* [TASKS TO CARRY OUT]
**a)** In the text on operon gain, which four operons are named as cases of operon gain from the LCA to the present ecol0 species?
**b)** Continue the text on operon gain and horizontal gene transfer from where it stops.

* [READING TEXT]
########
The gene cluster approach makes it possible to positively identify HT genes by insertion verification and thereby to test the reliability of selected HT genes. Only 4 cases of operon gain (the fecABCDE, lac, glc, and cynTSX operons) from the LCA to the present ecol0 species were uncovered and were all attributed to HGT of the entire operons, whereas approximately 20 operons probably were acquired in the same period. The method used to identify deletion of intervening genes overlooks few cases; such genes are not identified only if all the orthologs of the intervening genes had been lost in all the species. By contrast, the MinGeneCIDE method selects inserted genes conservatively due to the rejection of all ambiguous cases and may well have left many HT genes unidentified. Moreover, rejection of HGT within the ESS by the Majority Rule leads to an underestimation of HT genes, as mentioned above. Therefore, it is likely that HGT accounts for most operon gain in ecol0 from the LCA. We recognize the possibility that a large cluster of genes was HT but rapidly shed some of them to form an operon. This, however, can be regarded as a case in which HGT is first involved in such operon formation. As some genes were found to be inserted in existing operons, a gene may also be inserted just downstream of another gene, forming an operon de novo (fig. 4d). Possibly many operons were created by this mechanism early in bacterial evolution and have been maintained, giving rise to conserved operons currently observed. The conclusion that HGT is involved in most cases of operon gain from the LCA to ecol0 is at variance with a recent report (Price et al. 2005). The disagreement is partly attributable to their use of predicted operons in contrast to our exclusive usage of experimentally confirmed ones. A more crucial difference is that our procedure based on analyses of gene cluster alterations identifies HT genes without significant errors, whereas their HT identification method hinges on analyses of individual genes and provides no reliability test. We therefore consider our conclusion more probable.
########
* [DATA SHOWN]
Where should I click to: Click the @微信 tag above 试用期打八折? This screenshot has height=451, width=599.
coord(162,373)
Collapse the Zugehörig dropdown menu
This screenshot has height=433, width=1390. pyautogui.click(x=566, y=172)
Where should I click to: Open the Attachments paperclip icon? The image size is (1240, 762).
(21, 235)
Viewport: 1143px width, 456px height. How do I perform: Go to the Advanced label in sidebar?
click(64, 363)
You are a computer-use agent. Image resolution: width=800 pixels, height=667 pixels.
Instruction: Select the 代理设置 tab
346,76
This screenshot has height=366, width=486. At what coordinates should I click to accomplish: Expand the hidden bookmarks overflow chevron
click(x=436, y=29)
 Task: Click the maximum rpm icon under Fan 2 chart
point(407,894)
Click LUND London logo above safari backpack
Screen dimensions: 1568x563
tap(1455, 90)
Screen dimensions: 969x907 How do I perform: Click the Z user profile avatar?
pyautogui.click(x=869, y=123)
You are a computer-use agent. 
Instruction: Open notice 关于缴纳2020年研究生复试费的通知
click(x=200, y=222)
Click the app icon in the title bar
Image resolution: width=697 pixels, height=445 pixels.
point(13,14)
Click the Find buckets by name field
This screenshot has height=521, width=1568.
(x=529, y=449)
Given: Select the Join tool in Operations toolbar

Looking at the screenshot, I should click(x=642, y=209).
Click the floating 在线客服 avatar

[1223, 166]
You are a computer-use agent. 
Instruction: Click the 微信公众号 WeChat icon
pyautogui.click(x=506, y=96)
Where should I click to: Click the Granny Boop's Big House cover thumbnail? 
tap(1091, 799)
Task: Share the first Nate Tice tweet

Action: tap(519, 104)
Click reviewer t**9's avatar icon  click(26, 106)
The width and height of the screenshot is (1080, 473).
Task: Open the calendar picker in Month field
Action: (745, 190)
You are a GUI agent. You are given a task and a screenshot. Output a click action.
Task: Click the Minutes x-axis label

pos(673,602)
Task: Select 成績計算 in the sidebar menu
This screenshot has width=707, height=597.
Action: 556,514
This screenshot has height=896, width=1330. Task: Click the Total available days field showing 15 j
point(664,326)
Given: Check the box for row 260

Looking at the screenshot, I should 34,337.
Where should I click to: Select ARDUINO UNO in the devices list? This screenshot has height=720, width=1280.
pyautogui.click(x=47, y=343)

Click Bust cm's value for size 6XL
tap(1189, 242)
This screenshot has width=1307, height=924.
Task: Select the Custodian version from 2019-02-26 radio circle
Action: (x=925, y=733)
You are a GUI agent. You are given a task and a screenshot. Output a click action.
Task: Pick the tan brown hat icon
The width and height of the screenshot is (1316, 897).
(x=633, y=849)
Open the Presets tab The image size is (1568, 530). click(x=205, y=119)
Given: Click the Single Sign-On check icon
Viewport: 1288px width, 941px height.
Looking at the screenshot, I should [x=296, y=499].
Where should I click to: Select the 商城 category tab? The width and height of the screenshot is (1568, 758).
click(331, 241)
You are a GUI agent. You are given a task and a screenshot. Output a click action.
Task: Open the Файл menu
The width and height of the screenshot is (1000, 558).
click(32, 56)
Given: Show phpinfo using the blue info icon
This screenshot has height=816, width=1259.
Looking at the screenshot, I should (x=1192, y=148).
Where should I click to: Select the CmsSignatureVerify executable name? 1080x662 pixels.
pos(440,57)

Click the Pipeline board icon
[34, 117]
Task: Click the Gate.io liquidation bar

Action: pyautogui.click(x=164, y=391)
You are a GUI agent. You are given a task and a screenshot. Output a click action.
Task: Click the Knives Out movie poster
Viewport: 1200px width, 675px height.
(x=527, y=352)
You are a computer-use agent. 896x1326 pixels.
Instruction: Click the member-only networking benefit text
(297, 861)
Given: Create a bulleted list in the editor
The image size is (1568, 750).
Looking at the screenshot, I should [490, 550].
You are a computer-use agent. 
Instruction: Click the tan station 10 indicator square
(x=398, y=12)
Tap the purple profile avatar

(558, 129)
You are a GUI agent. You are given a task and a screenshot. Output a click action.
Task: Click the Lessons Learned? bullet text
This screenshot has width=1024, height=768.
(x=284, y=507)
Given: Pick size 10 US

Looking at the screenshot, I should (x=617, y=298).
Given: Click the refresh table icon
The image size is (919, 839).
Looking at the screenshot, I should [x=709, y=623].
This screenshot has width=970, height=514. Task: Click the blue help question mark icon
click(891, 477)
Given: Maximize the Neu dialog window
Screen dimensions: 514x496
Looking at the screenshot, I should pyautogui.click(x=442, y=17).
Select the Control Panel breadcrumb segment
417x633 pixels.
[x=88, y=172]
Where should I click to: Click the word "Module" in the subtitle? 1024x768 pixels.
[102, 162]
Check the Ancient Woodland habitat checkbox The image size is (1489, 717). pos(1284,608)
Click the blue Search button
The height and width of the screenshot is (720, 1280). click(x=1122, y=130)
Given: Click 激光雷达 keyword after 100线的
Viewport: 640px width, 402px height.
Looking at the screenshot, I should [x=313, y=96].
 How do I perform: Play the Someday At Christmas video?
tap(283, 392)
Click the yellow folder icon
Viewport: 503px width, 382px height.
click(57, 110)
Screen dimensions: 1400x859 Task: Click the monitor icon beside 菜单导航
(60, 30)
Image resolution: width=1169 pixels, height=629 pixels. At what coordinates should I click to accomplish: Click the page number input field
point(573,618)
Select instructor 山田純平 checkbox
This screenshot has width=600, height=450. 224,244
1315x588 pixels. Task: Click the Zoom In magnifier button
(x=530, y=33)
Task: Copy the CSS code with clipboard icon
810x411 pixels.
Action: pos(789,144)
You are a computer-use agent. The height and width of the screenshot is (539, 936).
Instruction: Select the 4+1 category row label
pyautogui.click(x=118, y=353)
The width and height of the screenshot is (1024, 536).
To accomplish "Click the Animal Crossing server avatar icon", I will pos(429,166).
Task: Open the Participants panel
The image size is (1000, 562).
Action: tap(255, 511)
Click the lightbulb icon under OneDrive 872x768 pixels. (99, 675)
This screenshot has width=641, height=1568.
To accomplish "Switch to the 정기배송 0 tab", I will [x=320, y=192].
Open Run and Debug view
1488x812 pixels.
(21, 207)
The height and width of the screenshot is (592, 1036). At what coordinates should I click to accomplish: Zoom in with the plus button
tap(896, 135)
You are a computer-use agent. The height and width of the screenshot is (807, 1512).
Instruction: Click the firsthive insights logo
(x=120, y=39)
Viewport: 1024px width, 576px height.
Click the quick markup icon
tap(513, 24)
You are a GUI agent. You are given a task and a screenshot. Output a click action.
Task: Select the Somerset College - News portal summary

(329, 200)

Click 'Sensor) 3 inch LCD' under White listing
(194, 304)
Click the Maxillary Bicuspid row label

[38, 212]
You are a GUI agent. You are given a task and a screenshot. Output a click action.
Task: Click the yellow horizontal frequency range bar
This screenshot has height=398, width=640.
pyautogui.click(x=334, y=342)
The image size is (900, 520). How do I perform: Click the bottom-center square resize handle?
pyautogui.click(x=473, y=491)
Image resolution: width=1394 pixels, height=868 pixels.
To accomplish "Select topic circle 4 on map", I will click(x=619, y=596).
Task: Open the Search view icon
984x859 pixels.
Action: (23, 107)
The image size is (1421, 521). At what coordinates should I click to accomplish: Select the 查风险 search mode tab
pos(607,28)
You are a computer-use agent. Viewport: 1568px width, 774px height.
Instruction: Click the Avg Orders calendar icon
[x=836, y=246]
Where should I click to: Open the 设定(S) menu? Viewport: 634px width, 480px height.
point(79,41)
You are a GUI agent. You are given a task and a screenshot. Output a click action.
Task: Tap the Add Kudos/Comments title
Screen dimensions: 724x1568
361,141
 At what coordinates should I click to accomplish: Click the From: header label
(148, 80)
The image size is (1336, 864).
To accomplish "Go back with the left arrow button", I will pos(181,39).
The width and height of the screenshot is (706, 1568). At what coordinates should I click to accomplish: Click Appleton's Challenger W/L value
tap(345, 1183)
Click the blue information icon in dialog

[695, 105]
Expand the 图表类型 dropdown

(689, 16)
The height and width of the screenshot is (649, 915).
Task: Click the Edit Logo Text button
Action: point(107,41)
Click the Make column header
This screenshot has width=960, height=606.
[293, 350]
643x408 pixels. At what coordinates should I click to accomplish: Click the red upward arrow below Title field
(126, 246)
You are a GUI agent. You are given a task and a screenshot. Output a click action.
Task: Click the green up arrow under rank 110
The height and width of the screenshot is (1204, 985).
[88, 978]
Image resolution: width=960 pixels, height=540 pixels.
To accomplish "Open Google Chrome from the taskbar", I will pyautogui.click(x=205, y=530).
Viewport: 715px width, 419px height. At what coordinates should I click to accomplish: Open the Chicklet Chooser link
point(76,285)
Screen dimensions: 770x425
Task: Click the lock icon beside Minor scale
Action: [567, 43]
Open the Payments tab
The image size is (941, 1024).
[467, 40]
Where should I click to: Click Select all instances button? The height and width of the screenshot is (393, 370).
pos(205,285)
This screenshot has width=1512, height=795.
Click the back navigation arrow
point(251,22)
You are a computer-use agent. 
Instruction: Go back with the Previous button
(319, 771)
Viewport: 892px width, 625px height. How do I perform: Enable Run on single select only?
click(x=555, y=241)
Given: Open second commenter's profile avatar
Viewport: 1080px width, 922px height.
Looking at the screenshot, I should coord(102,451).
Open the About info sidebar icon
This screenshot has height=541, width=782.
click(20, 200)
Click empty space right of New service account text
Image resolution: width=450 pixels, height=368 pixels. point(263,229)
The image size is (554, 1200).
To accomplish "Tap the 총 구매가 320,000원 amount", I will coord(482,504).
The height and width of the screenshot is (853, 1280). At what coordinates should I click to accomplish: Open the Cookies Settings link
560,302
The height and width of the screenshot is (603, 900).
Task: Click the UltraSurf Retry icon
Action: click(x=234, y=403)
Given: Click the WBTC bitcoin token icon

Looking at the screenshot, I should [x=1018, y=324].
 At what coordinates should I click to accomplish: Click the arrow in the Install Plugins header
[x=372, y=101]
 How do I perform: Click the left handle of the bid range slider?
########
* [RESULTS IN ORDER]
**a)** The fecABCDE, lac, glc, and cynTSX operons.

**b)**
Although the co-regulation model (Jacob and Monod 1962Go) explains conserved operons in general, it is incompatible with the insertion of seemingly unrelated genes in the relA operon. Although the apparent self-centeredness of nonconserved operons is consistent with the selfish operon model (Lawrence and Roth 1996Go), the expansion of an existing operon by insertion of functionally unrelated HT genes (fig. 4c) is not covered by the model. Considering the general importance of the genes and the lack of it in the conserved and nonconserved operons, respectively, we propose that genes with related essential functions tend to reside in conserved operons, whereas genes in nonconserved operons generally conferring slight advantage to the organisms undergo frequent horizontal transfer and decay.

Characteristics of HT Genes
Another look at the distribution of the probable origins of HT genes (table 2) reveals that HT genes preferentially originate from phylogenetically close species: more than 45% from {gamma}-proteobacteria other than the ESS species. The skew in the origin distribution is reasonable, as genes of similar species are more likely to function in host cells due to similarity in transcription factors, codon usage, protein repertoire, and other factors and therefore have higher fixation probability. This observation makes it likely that some cases of HGT occurred within the ESS species but were overlooked due to the Majority Rule.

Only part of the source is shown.